---------- AUSGEWÄHLTER AUSZUG ----------

Auch wenn der Anteil der Leiharbeitskräfte an der Gesamtheit aller Beschäftigten nur ca. zwei Prozent beträgt, sind Einzelfälle öffentlich geworden, in denen der Einsatz von Leiharbeitskräften einen Anteil an der Stammbelegschaft von nicht selten 25 Prozent oder mehr erreicht hat und nicht mehr auf das ursprüngliche Ziel dieses Instruments vorübergehende Auftragsspitzen oder sonstige vorübergehende Personalengpässe flexibel abzufedern beschränkt bleibt. Im Interesse einer homogenen Betriebsbelegschaft ist es erforderlich, dass Betriebsräte durch ein erzwingbares Mitbestimmungsrecht ein unkontrolliertes Ausufern des Leiharbeitseinsatzes und die damit verbundenen Nachteile für die Stammbelegschaft verhindern können.
Die Untersuchung der Hans-Böckler-Stiftung "Leiharbeit und befristete Beschäftigung" (Bund-Verlag, Frankfurt am Main, 2. Aufl. 2009) zeigt, dass es bereits der Rechtswirklichkeit entspricht, Regelungen zum Einsatz von Leiharbeit (u.a. Quote oder absolute Höchstzahl, Lohngrundsätze und Arbeitsbedingungen) im Entleiherbetrieb durch freiwillige Betriebsvereinbarungen zu regeln. Geltende Betriebsvereinbarungen beziehen Leiharbeitskräfte bereits in die Mitbestimmungsrechte aus § 87 Absatz 1 Nummern 1, 6 und 8 BetrVG ein. Dadurch zeigt sich, dass offenbar viele Betriebsparteien ein entsprechendes Regelungsbedürfnis sehen. Diesem Regelungsbedürfnis soll durch ein erzwingbares Mitbestimmungsrecht, das die bestehende Betriebspraxis aufgreift und für alle verbindlich festlegt, entsprochen werden.

---------- DATENSATZINHALT ----------

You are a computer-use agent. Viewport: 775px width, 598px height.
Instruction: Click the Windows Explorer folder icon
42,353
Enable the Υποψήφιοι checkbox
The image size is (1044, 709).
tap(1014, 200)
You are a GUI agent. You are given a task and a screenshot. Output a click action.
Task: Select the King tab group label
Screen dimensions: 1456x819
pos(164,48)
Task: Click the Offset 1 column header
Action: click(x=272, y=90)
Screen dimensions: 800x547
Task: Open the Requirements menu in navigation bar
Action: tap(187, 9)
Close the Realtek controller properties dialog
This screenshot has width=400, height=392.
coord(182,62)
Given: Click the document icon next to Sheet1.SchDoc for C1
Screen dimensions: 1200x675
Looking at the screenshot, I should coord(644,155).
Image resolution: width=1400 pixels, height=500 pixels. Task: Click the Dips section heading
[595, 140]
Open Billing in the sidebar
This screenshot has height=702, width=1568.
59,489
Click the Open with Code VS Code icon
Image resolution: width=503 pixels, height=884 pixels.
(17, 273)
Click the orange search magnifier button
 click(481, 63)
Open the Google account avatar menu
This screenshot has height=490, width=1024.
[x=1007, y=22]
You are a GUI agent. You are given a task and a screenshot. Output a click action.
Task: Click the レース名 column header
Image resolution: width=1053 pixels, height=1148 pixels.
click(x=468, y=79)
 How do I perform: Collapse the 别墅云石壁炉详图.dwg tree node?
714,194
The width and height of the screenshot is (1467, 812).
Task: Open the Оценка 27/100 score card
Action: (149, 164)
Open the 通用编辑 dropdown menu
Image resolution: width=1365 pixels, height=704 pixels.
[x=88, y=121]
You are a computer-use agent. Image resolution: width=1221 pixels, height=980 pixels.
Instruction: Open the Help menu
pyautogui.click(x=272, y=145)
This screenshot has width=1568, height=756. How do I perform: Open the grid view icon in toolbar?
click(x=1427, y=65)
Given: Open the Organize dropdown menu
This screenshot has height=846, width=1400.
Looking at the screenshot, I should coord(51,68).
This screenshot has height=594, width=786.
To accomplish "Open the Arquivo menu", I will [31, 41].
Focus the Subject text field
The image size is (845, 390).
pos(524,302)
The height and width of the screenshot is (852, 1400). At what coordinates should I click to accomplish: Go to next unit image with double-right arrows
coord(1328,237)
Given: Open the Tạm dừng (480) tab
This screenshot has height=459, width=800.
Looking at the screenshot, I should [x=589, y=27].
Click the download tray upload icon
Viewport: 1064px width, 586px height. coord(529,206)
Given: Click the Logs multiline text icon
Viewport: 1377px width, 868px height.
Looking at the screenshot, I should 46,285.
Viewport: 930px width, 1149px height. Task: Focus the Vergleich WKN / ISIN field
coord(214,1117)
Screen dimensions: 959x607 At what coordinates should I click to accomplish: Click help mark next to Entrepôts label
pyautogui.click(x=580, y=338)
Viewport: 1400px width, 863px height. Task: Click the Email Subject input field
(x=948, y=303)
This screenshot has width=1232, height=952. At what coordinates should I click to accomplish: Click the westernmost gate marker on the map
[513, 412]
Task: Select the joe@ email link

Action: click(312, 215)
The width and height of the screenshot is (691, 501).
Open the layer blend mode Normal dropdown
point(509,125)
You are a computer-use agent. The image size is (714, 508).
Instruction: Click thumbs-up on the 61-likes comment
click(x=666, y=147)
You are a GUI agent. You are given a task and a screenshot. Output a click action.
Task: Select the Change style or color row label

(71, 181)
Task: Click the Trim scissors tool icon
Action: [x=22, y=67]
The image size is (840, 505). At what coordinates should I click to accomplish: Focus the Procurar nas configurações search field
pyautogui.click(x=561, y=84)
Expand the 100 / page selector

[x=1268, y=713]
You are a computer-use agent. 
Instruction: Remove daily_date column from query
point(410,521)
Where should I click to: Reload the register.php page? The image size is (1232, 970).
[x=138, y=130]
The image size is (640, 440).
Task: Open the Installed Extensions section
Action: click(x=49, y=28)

----------

— ÜBUNGSAUFGABEN —
a - Wie hoch ist laut dem Auszug zur Leiharbeit der Anteil der Leiharbeitskräfte an der Gesamtheit aller Beschäftigten?
b - Führen Sie den Auszug zur Leiharbeit im Anschluss an seinen letzten Satz fort.
Das Material wird für die Bearbeitung nicht benötigt.

— ERGEBNISSE —
a - Er beträgt nur ca. zwei Prozent.

b -
Indem die Vorschrift auf die bei erzwingbaren Mitbestimmungsrechten nach § 87 Absatz 1 und 2 BetrVG bei nicht zustande kommender Einigung vorgesehene Einbeziehung der Einigungsstelle verweist, wird deutlich, dass § 14 Absatz 3aneu - AÜG ein erzwingbares Mitbestimmungsrecht gewähren will, das dem nach § 87 Absatz 1 BetrVG gewährten Mitbestimmungsrecht vollumfänglich entspricht. Das gilt vor allem auch für die Ausübung des Zustimmungsverweigerungsrechts. § 14 Absatz 3 Satz 1 AÜG verweist bereits auf die erforderliche Beteiligung nach § 99 BetrVG. Gemäß § 99 Absatz 2 Nummer 1 BetrVG kann der Betriebsrat die Zustimmung u.a. zu einer personellen Maßnahme verweigern, die gegen eine Betriebsvereinbarung verstößt. Führt das erzwingbare Mitbestimmungsrecht über den Einsatz von Leiharbeit im Betrieb zum Abschluss einer entsprechenden Betriebsvereinbarung und verstößt der Arbeitgeber hiergegen, steht dem Betriebsrat bezüglich des Einsatzes von Leiharbeit im Betrieb ein Zustimmungsverweigerungsrecht zu.
Der geänderte § 14 Absatz 4 AÜG erklärt gewährte Mitwirkungs- und Mitbestimmungsrechte für das Bundespersonalvertretungsgesetz für sinngemäß anwendbar, um eine im Personalvertretungsrecht bestehende Lücke zu schließen.